Four challenges when converting AES

After Wikisource and the MdC texts from JSesh, we now take on the next resource to convert Egyptian texts to Unicode: AES

This is a repo for corpus linguistic research. It contains more than 100000 Egyptian sentences from a total of 13026 texts. These sentences contain single words, so called tokens. The tokens have an Egyptological transcription, but not necessarily encoded hieroglyphs. On the contrary! Most of the texts have no encoded hieroglyphs. Only 2799 texts are useful for our purposes because they have hieroglyphic encodings.

The hieroglyphs are encoded in Manuel de Codage. So you will say: no problem, let’s go! O.k., but we have found four challenges, which we would like to present here in the blog.

Text oriented vs. token oriented approach

The previous sources were text oriented. They are about creating a continuous text as a script from the Egyptian original. AES, on the other hand, is token-oriented. AES does not create a continuous text from hieroglyphs or from Egyptological transcription. Instead, all information is assigned to the tokens. Instead of a 𓅓𓉐𓏤, AES splits that into 𓅓 and 𓉐𓏤 because 𓅓 belongs to the preposition m and 𓉐𓏤 belongs to the word for ‘house’ pr. AES is interested in the spellings of the words, not in the representation of the text as a whole. This can be problematic because the order of the tokens need not correspond to the order in the hieroglyphic text. Gods may be placed before other words out of reverence, cf. Peust, Carsten: Die honorative Transposition in der ägyptischen Schrift. In: LingAeg 15. 2007, p. 93-135 So: there is no guarantee that the order of the hieroglyphs is correct!
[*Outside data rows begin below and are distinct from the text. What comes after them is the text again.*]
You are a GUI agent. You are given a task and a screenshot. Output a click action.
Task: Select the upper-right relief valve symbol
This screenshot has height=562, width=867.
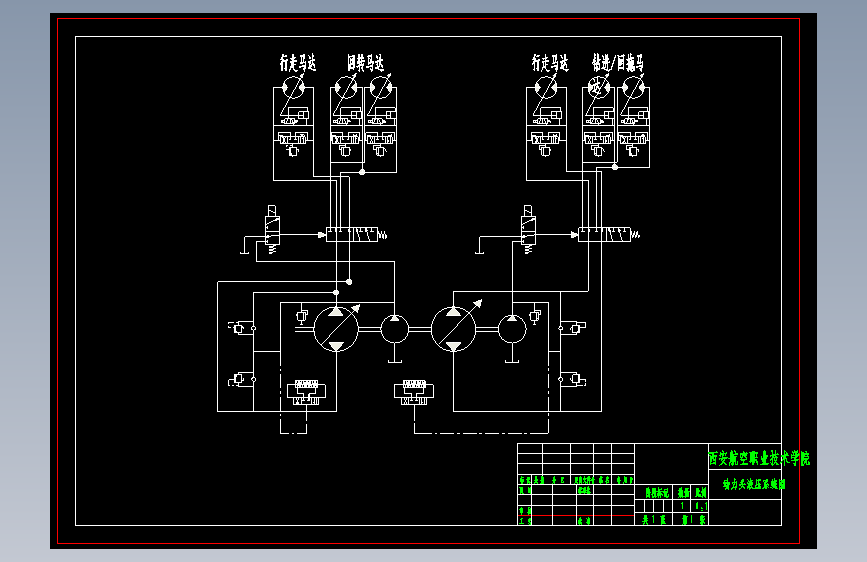(572, 327)
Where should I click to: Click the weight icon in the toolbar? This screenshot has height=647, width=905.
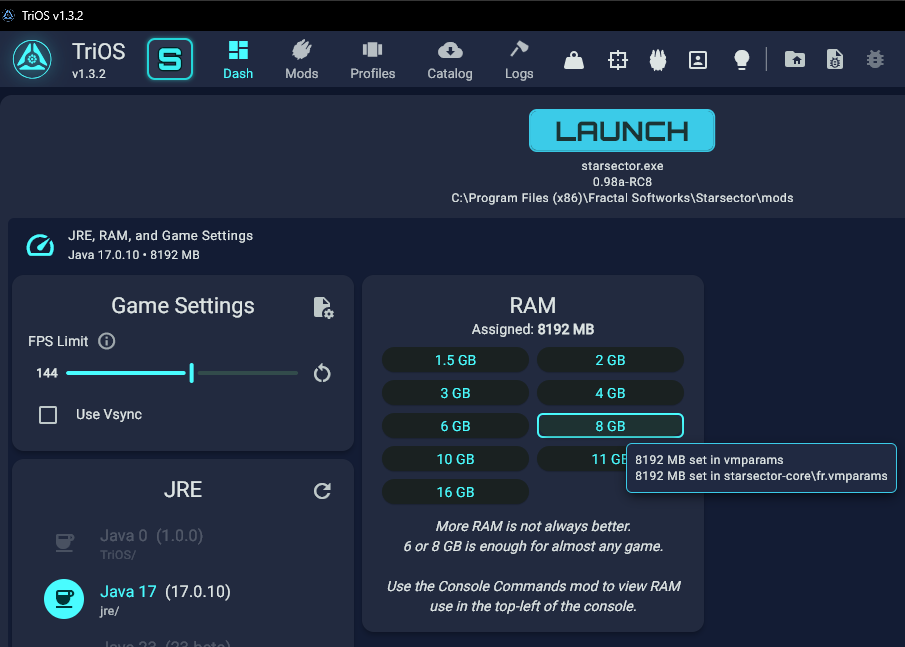coord(574,60)

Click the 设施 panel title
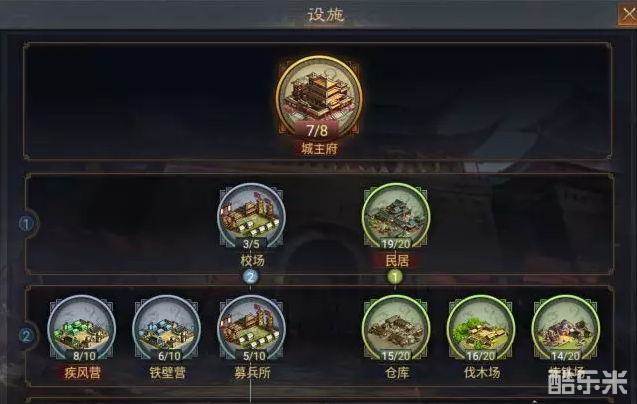pyautogui.click(x=326, y=15)
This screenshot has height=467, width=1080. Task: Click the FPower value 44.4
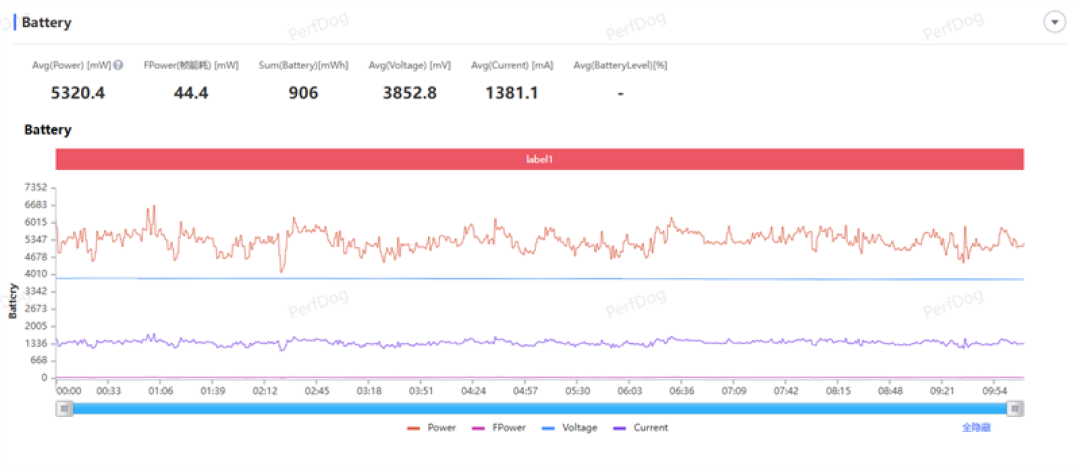tap(191, 93)
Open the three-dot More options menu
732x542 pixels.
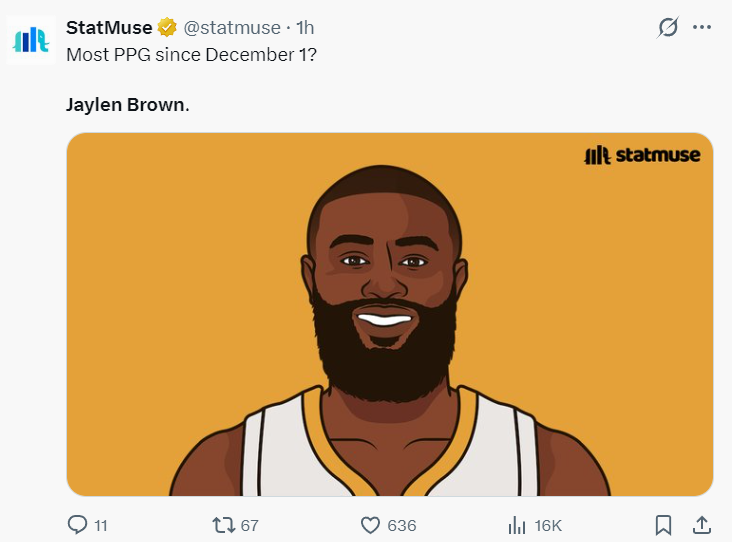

Partial destruction of tokens

Unfortunately, Egyptian texts are today often destroyed and many are preserved only in parts. As said, AES is interested in the spellings of words. What do you do if the word form is partially broken? AES is very consistent there and has two different fields for the hieroglyphs: ‘hiero’ and ‘hieroinventar’. If the word form is not destroyed, the encoding is in the field hiero. In case of partial destruction, the field is not filled. The field hieroinventar contains the set of hieroglyphs used in this spelling. Still visible hieroglyphs in case of partial destruction can be stored here, even if the complete original spelling of the word form cannot be reconstructed. This is consistent and also very useful for the purposes of AES. But then we have many problems. We can say, these hieroglyphs are used in the word form, because they are in hieroinventar. But hiero is empty, so we can’t convert anything. In this case we have to code a [⯑].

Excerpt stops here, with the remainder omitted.